The European Commission has set out a proposal that would determine which goods moving from Britain to Northern Ireland should attract a tariff, and which would not, after 1 January, RTÉ News has learned.
Under the Northern Ireland Protocol, goods moving from Britain to Northern Ireland will be deemed as being at risk of crossing the border into the EU’s single market, unless it can be shown otherwise.
The “goods at risk” issue has proven highly sensitive and the UK is expected to introduce fresh legislation that would give British ministers the power to unilaterally decide which goods going to Northern Ireland should face customs duties.
The Joint Committee, created by the Withdrawal Agreement and made up of senior British and EU figures, has been tasked with working out a system defining exactly what “goods at risk” are.
The European Commission proposal would involve working out the differential between an EU tariff and the corresponding UK tariff on a product as a way of determining whether or not that product was at risk of crossing the land border into the EU single market after arriving in Northern Ireland.
The higher the EU tariff compared to the equivalent UK tariff, the more likely it would be that that good would be smuggled across the border and into the Republic, according to senior sources cited on the proposal.
As such, the Commission believes that where there is a significantly higher EU tariff then those goods should be deemed “at risk”.
Sources say that, what matters is where there is a clear incentive to circumvent a higher EU tariff.
It is understood the European Commission produced a seven-page paper on the idea and shared it with the UK negotiating team before the summer.
The paper followed a series of technical meetings between officials, during which both sides looked at the principles involved and how the system would work technically.
One source briefed on the work told RTÉ News: “The Commission produced a draft decision. It could have gone down various avenues, but the route they chose was the tariff differential route. Where EU tariffs would be considerably higher than UK tariffs, there would be considerable financial gain in getting something quietly across the border.”

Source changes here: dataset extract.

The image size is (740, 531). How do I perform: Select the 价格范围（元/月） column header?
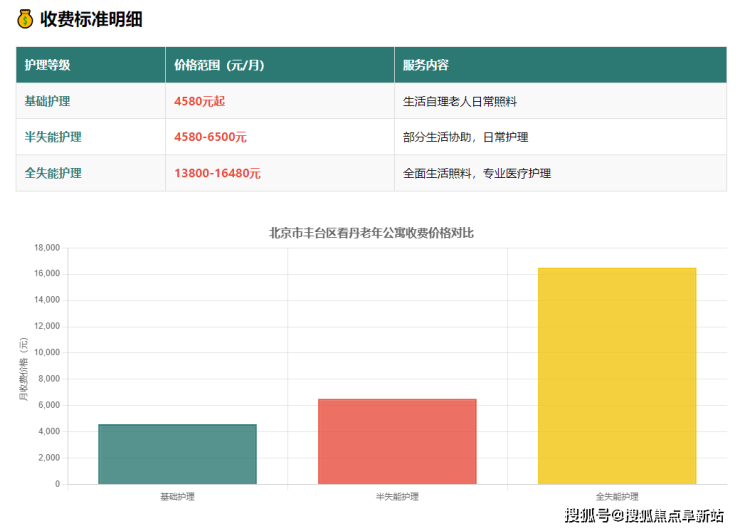pyautogui.click(x=219, y=65)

However, the proposal has been complicated by the fact that the future trade negotiations will have a bearing on how the “goods at risk” part of the Protocol would work.
If there is no free trade agreement concluded by the end of October, the Northern Ireland Protocol remains legally binding, as it is already part of an international treaty.
However, in that scenario, a full range of tariffs would apply on goods going from Great Britain to Northern Ireland. It is understood that trying to predict the full range of tariff lines, and tariff differentials, with that in mind proved difficult.
Alternatively, if a free trade agreement is reached, then there would be no tariffs on any goods moving between the EU and UK, so that part of the Protocol would be made dramatically easier.
Discussions also took place on the implications for goods that came into the UK from other parts of the world, then moved across the Irish Sea to Northern Ireland.
Sources say that post-Brexit the UK schedule for tariffs on goods from overseas would not be dramatically different from the EU’s schedule. That would mean the tariff differentials would be small, and the goods would not, therefore, be regarded as prone to the risk of smuggling.
However, London has been cool on the Commission’s idea. A UK source confirmed the idea of a tariff differential approach was discussed in July, along with other ideas. The source said the Commission proposal was “unacceptable”.
British sources have consistently argued that large swathes of trade flows from Great Britain to Northern Ireland are, by their very nature, not at risk of crossing the border south.
However, EU officials argue that, unless safeguards are in place, then the market will adapt over time, and the single market will be at risk of lower tariff goods being smuggled across the border because they are cheaper.
Getting agreement at the level of the Joint Committee on the “goods at risk” issue is an important aspect of the Protocol. According to the European Commission, the Protocol holds that if agreement is not reached by the end of the year, then the default is that all goods are at risk of crossing the border, and would thereby attract tariffs.
It is understood that a forthcoming UK finance bill will, like the Internal Market Bill, give the UK the unilateral right to determine which goods face tariffs when moving from Britain to Northern Ireland.
Following publication of the Internal Market Bill, British Prime Minister Boris Johnson appeared to conflate the goods at risk issue with the allegation – strongly denied – that the EU was threatening to block GB food imports from entering Northern Ireland.
Writing in the Daily Telegraph on 11 September, Mr Johnson said: “We are now hearing that, unless we agree to the EU’s terms, the EU will use an extreme interpretation of the Northern Ireland protocol to impose a full-scale trade border down the Irish Sea.”
EU sources insist that the tariff differential idea is still being discussed, among other ideas. The issue is expected to be taken up by the technical working group, known as the Specialised Committee, next week.
“Technical work is continuing on this matter, building on the work over the summer. It is for the Specialised Committee to continue this now and then revert to the Joint Committee,” said an EU official.
“The default is that on 1 January all goods are at risk [if no agreement is reached by the Joint Committee]. In approaching the discussions in the Joint Committee/Specialised Committee, the protection of the integrity of the Customs Union will be essential,” the official said.